Opinião
Entre máscaras e espelhos: a literatura como ciência da condição humana
Thiago Barbosa Soares é analista do discurso, escritor e professor da UFT.
Thiago Barbosa Soares é analista do discurso, escritor e professor da UFT.

É preciso dizer sem rodeios: quem não lê literatura está em grave déficit com a própria experiência humana. A leitura literária, muitas vezes tratada como mero deleite estético ou obrigação escolar, é, em sua essência, um exercício radical de humanidade. Não exagero ao afirmar que a literatura constitui um teatro da vida, um palco simbólico onde dramas, dilemas, paixões e misérias humanas são encenados com tal maestria que se tornam espelhos fiéis da própria existência.

A literatura não é um espelho inerte, tampouco um retrato mimético da realidade. Ela é uma projeção viva, vibrante, polifônica de experiências acumuladas pela humanidade, e, por isso, carrega um potencial inestimável de conhecimento. Quem lê, vive mais vidas; quem interpreta, compreende melhor a própria. Nessa medida, a literatura ultrapassa o campo do entretenimento e se instala como saber fundamental sobre a condição humana.

Tome-se como exemplo algumas obras clássicas: Otelo, As relações perigosas, Madame Bovary, Ana Karenina, O primo Basílio, Memórias póstumas de Brás Cubas.

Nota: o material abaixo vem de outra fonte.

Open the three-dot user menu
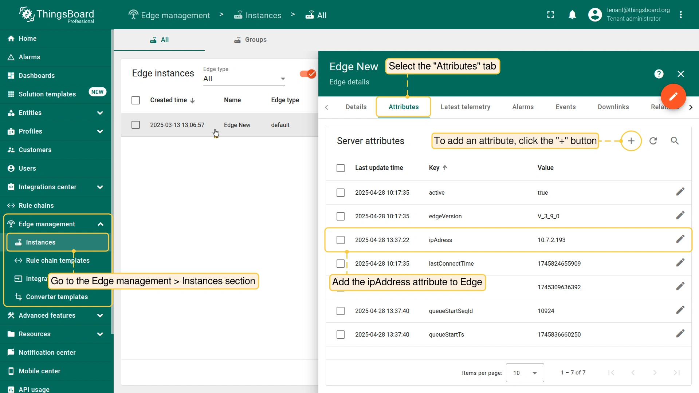The height and width of the screenshot is (393, 699). 680,15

Todas elas gravitam em torno de uma constante da vida humana: a traição. Essa recorrência não é fortuita. Ela aponta para o caráter universal e atemporal da literatura, que se alimenta das pulsões mais íntimas e das contradições mais explícitas do viver. Não se trata de afirmar que a arte imita a vida (dicotomia já desgastada), mas de reconhecer que a literatura elabora, amplia e complexifica a vida, oferecendo uma lente privilegiada para lê-la.

Diante disso, é necessário propor, com seriedade, uma teoria literária que se coloque como ciência da vida (isso quer dizer: elevar tal área do conhecimento a um novo patamar ainda não visto). Não no sentido estreito de uma sistematização formal, mas como uma epistemologia que considere a narrativa como fenômeno existencial. O texto literário não apenas diz algo sobre o mundo; ele forma, transforma, tensiona e, por vezes, redime o próprio mundo vivido.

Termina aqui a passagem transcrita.